## FRAGMENTO DE ORIGEN
“Entre estadísticas y promesas, lo que está en juego es la confianza de una generación cansada de esperar.”
Por: Héctor Aguilar C.
El primer año de Claudia Sheinbaum como presidenta de México debería contarse como un triunfo histórico: la primera mujer en llegar a la silla presidencial, el arranque de una nueva generación en el poder y la oportunidad de abrir un capítulo distinto para el país. Eso, en sí mismo, ya fue motivo de esperanza. Millones la vieron como una señal de que era posible cambiar el rumbo.
Sin embargo, al cumplir 12 meses en el cargo, esa esperanza
parece estar en pausa. No desapareció del todo, pero dejó de sentirse en la
piel de la gente. Como si lo que se prometió en campaña hubiera quedado
atrapado en discursos técnicos, cifras que pocos entienden y programas sociales
que, aunque útiles, no alcanzan para darle a las personas la sensación de un
futuro mejor.
El gobierno presume logros: más apoyos, menos homicidios,
más inversión extranjera. Son datos que suenan bien en conferencias de prensa y
en informes, pero que no resuelven lo que la mayoría enfrenta día a día:
salarios que no rinden, empleos precarios, calles donde todavía se camina con
miedo. La brecha entre lo que se anuncia y lo que se vive genera desconfianza.
Y la desconfianza es, en política, la antesala del desencanto.
En su estilo, Sheinbaum ha marcado diferencia con el pasado
inmediato. No se alimenta del choque diario ni del pleito constante; apuesta
por la sobriedad, la técnica, la planeación. Es un respiro para un país
acostumbrado a la confrontación. Pero ese cambio de tono no basta para que la
ciudadanía sienta que su vida está mejorando.
El mayor capital de este gobierno fue la ilusión colectiva.

## INFORMACIÓN PROPORCIONADA
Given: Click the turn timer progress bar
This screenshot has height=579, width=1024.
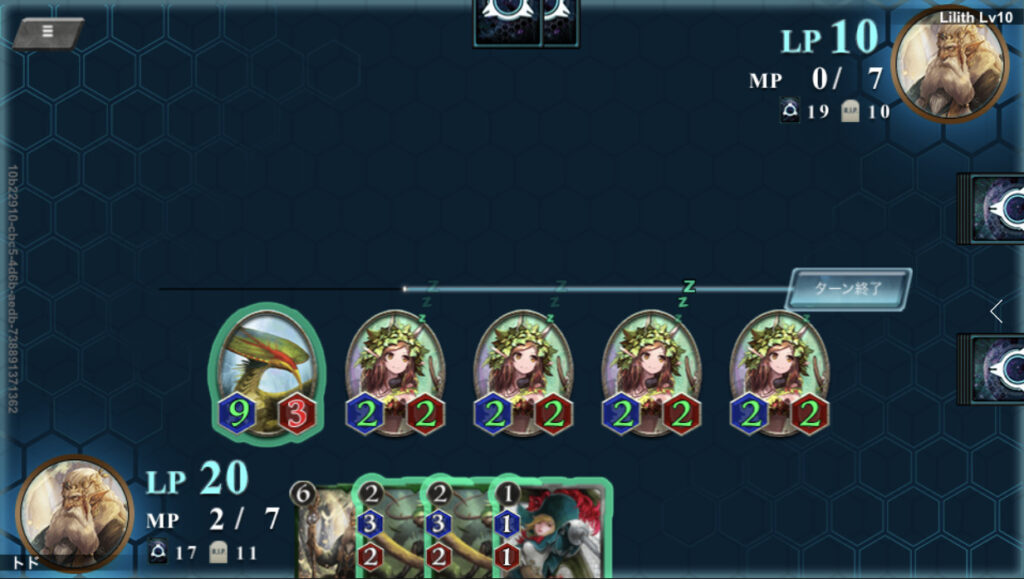Looking at the screenshot, I should (x=473, y=289).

## TU OBJETIVO
Reproduce completo y sin cambios el texto sobre el primer año de Claudia Sheinbaum como presidenta. Las líneas son un material independiente del texto.

## RESPUESTA DEL EJERCICIO
“Entre estadísticas y promesas, lo que está en juego es la confianza de una generación cansada de esperar.”
Por: Héctor Aguilar C.
El primer año de Claudia Sheinbaum como presidenta de México debería contarse como un triunfo histórico: la primera mujer en llegar a la silla presidencial, el arranque de una nueva generación en el poder y la oportunidad de abrir un capítulo distinto para el país. Eso, en sí mismo, ya fue motivo de esperanza. Millones la vieron como una señal de que era posible cambiar el rumbo.
Sin embargo, al cumplir 12 meses en el cargo, esa esperanza
parece estar en pausa. No desapareció del todo, pero dejó de sentirse en la
piel de la gente. Como si lo que se prometió en campaña hubiera quedado
atrapado en discursos técnicos, cifras que pocos entienden y programas sociales
que, aunque útiles, no alcanzan para darle a las personas la sensación de un
futuro mejor.
El gobierno presume logros: más apoyos, menos homicidios,
más inversión extranjera. Son datos que suenan bien en conferencias de prensa y
en informes, pero que no resuelven lo que la mayoría enfrenta día a día:
salarios que no rinden, empleos precarios, calles donde todavía se camina con
miedo. La brecha entre lo que se anuncia y lo que se vive genera desconfianza.
Y la desconfianza es, en política, la antesala del desencanto.
En su estilo, Sheinbaum ha marcado diferencia con el pasado
inmediato. No se alimenta del choque diario ni del pleito constante; apuesta
por la sobriedad, la técnica, la planeación. Es un respiro para un país
acostumbrado a la confrontación. Pero ese cambio de tono no basta para que la
ciudadanía sienta que su vida está mejorando.
El mayor capital de este gobierno fue la ilusión colectiva.